## Your instructions
Could you recast the rows from the line with "Task: Expand the Albums section in Photos" through the line with "Action: 202,354" as a two-column CSV with the headers instruction and response? Give one CSV line per row, put each value in one quoted field with line breaks turned into spaces, and leave the pictures out.

## Material
━━━

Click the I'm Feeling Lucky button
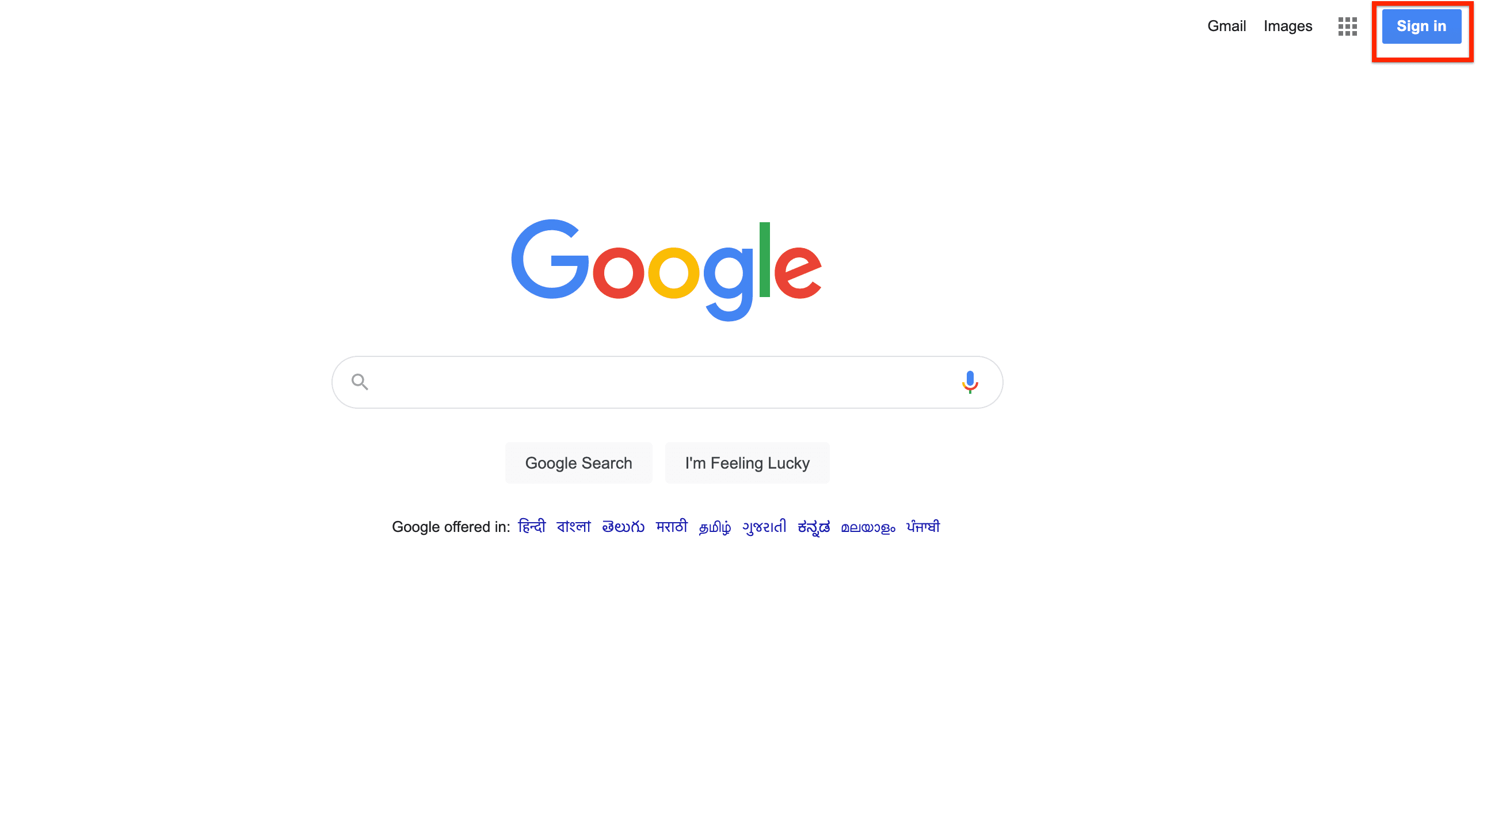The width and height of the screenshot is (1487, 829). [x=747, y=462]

━━━

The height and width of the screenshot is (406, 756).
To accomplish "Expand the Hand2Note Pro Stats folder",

━━━

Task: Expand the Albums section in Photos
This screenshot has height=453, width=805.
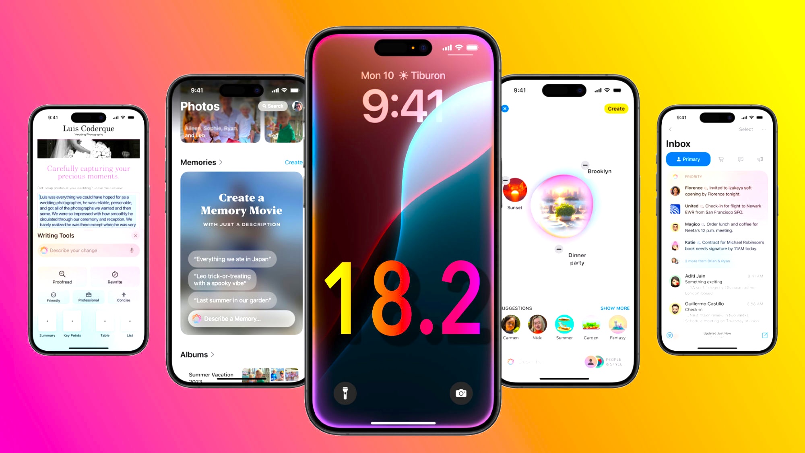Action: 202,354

━━━

## Reply
instruction,response
"Task: Expand the Albums section in Photos This screenshot has height=453, width=805.","Action: 202,354"